2- Understand what is meant by an exchange rate system.
3- Briefly describe the following exchange rate systems:
Gold standard
Bretton Woods Agreement
Fixed exchange rates
Floating exchange rates
Smithsonian Agreement
4- Understand the nature of the foreign exchange market:
Spot market
Bid/ask spreads
Forward markets
Premium discounts on forward rate
SDRs and ECUs
Cross-exchange rates
Currency futures and options markets
Eurocurrency market
Eurodollar market
Eurocredit market
LIBOR
Eurobond
Chapter 3 - Appendix
1- Understand the rationale of international asset diversification in constructing investment portfolios.
2- Distinguish between methods to invest internationally in equities:
Direct purchase of foreign stocks
Investment in MNC stocks
American depository receipts (ADRs)
International Mutual Funds
Chapter 6
1- Be able to distinguish and explain various exchange rate systems:
Fixed
Freely floating
Managed float
Pegged
Gold standard
2- Explain how governments use direct and indirect intervention to control exchange rates.
3- Explain how government intervention in FX markets can affect economic conditions.
4- Understand the history of US exchange rate systems:
Gold Standard
Bretton Woods Agreement
Smithsonian Agreement
Plaza Accord
Louvre Accord
5- Explain sterilized versus nonsterilized intervention.
6- Detail the European Exchange Rate Mechanism and the movement to the Euro.
7- Detail the advantages and disadvantages of the Euro.
Chapter 5
1- Understand how currency futures and options are used by speculators and hedgers.
2- Be able to distinguish between futures contracts and forward contracts.
3- Understand the risk characteristics of options and futures contracts.
4- Be able to explain the basics of pricing of puts and calls.
5- How to construct contingency graphs for options.
Chapter 4
1- Be able to explain how exchange rate movements are measured.
2- Explain how the equilibrium exchange rate is determined.

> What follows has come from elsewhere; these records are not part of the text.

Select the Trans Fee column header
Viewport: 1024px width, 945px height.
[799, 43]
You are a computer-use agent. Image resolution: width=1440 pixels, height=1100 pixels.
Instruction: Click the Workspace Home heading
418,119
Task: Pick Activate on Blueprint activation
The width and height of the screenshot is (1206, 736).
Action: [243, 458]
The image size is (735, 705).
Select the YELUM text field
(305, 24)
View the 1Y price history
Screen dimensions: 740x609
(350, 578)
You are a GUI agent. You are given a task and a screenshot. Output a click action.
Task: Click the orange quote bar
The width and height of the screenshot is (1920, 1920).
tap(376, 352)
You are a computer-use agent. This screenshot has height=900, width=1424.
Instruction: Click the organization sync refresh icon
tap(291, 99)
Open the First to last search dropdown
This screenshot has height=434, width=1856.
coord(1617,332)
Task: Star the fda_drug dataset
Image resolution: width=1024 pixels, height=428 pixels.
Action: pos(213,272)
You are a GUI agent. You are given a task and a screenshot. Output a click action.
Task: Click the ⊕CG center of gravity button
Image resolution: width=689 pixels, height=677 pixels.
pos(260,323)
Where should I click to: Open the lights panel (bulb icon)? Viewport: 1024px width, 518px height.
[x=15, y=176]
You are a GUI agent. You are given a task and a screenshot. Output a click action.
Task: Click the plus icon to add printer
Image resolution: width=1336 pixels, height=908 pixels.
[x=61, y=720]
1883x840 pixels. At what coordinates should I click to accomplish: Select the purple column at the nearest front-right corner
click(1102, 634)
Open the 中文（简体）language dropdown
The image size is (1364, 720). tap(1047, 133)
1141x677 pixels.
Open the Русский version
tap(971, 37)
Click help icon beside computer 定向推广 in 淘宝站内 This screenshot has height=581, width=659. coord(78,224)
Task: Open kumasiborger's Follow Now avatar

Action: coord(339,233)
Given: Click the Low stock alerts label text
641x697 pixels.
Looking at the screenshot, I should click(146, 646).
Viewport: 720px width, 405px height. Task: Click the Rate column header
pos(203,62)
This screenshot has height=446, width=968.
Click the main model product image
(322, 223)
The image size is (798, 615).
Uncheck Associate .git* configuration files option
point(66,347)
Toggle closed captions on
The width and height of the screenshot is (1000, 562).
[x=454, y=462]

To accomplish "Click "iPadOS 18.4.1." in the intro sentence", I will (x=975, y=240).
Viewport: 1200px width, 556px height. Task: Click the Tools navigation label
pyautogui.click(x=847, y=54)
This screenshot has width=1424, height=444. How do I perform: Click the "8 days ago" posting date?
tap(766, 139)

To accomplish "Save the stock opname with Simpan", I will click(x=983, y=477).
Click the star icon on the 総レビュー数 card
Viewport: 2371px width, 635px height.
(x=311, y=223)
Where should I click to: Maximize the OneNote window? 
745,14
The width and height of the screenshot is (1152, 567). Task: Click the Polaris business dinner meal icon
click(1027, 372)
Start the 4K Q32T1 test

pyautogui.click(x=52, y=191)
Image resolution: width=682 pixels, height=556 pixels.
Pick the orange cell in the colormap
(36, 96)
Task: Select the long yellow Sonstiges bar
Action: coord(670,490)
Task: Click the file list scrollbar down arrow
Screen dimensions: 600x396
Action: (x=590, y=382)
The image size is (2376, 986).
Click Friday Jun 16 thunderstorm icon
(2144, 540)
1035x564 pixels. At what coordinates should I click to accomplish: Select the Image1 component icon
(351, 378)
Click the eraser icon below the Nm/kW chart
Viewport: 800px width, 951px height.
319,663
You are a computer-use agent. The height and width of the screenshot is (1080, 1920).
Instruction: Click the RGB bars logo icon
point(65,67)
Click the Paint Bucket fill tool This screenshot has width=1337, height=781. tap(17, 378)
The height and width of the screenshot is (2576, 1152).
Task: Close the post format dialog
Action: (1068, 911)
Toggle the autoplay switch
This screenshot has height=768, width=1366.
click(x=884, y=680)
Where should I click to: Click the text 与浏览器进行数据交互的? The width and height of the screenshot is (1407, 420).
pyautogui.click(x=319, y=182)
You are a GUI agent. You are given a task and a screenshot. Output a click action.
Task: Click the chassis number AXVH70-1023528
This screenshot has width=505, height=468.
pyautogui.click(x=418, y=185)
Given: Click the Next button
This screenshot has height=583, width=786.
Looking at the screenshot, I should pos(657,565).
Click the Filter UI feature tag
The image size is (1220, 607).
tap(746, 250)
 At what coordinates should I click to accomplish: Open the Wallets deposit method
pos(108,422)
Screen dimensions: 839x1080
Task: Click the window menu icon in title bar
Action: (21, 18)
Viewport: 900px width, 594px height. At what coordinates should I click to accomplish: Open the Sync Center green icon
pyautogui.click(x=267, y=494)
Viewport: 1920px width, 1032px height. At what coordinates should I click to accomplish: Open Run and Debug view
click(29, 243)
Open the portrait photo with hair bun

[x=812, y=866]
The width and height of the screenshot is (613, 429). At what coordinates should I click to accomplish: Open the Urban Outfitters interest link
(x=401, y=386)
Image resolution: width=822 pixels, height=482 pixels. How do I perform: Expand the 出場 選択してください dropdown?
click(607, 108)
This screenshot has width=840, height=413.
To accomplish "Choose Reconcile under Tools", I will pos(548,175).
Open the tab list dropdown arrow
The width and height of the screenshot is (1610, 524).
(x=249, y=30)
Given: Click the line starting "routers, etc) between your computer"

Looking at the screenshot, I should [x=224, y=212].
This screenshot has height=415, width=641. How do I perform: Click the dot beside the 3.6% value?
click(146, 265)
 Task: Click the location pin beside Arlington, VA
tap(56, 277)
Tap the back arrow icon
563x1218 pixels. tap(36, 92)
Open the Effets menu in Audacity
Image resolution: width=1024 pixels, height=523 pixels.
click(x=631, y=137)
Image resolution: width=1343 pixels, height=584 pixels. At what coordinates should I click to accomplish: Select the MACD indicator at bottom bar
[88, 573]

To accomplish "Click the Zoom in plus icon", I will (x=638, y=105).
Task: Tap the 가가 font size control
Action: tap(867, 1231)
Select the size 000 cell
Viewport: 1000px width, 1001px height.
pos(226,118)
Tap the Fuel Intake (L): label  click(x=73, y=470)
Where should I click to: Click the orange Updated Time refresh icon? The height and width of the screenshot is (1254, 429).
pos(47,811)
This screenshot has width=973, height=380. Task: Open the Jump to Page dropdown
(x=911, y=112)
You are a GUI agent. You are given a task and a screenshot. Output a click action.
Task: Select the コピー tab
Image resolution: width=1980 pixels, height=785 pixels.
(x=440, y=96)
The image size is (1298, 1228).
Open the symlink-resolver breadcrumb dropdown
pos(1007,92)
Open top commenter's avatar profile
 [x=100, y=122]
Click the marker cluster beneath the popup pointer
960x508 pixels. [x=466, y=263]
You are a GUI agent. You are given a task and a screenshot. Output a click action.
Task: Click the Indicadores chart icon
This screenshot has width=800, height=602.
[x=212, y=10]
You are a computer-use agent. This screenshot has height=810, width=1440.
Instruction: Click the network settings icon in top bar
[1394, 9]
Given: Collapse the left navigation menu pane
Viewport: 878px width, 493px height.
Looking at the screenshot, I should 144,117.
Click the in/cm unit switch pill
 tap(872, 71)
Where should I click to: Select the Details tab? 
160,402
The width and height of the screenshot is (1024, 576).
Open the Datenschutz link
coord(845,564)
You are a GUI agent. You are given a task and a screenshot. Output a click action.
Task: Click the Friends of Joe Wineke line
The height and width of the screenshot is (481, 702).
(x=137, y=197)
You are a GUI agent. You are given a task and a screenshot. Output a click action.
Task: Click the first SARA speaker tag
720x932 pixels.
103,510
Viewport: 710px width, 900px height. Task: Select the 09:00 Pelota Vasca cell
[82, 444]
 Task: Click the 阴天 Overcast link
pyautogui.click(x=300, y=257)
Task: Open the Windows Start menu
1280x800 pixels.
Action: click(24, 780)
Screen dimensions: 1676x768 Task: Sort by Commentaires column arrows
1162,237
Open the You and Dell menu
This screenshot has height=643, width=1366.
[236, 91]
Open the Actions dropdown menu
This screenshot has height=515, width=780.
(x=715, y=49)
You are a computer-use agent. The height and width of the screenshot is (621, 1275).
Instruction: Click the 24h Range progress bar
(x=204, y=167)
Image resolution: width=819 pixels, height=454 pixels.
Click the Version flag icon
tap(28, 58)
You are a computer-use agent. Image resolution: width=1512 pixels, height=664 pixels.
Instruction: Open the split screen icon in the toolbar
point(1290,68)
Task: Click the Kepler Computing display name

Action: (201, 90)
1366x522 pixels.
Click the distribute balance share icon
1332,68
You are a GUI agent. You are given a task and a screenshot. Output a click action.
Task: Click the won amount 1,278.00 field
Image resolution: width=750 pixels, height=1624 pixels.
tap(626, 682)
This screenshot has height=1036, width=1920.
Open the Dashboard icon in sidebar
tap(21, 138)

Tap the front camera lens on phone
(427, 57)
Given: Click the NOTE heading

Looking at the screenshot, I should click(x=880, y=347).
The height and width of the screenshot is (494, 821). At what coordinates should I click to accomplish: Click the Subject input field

3- Examine factors that affect the equilibrium exchange rate.
4- Be able to use and explain a supply/demand model for foreign exchange determination.
5- Understand the methodology of speculating on anticipated changes in exchange rates.
Chapter 7
1- Be able to explain and work problems in:
Locational Arbitrage
Triangular Arbitrage
Covered Interest Arbitrage
2- Understand the market forces behind arbitrage.
3- Explain the concept of Interest Rate Parity and its implications for pricing of forward contracts.
4- Understand that covered interest arbitrage works in other forward markets besides currencies.
Chapter 8
1- Explain purchasing power parity (both relative and absolute).
2- Understand what PPP implies about exchange rate changes.
3- Understand the Fisher equation.
4- Be able to explain the international Fisher effect (IFE) theory and its implications to exchange rate changes.
5- Explain the rational expectations theory and the market forces that could bring it about.
6- Compare and contrast the various theories: IRP, IFE, PPP, and rational expectations.
Chapter 9
1- Distinguish between technical and fundamental forecasting methods.
2- Know the value and problems of exchange rate forecasting.
3- Be able to explain how efficient market theory applies to exchange rate forecasting.
Chapter 10
1- Be able to explain the three types of exchange rate exposure.
2- Understand how correlation between currencies impacts the hedging decision.
3- Understand the basics of how MNC decide whether to hedge exchange rate exposure.
4- Know why estimating the volatility of a currency's rate of change is important to MNCs.
5- Understand the difference between direct and indirect exchange rate exposure.
Chapter 11
1- Identify the commands used and techniques for hedging exchange rate exposure.
2- Explain how each technique can be used to hedge future payables and receivables.
3- Compare the advantages and disadvantages among hedging techniques.
4- Explain other methods of reducing exchange rate risk.
Chapter 12
1- Understand how a MNC's economic and translation exposures can be hedged.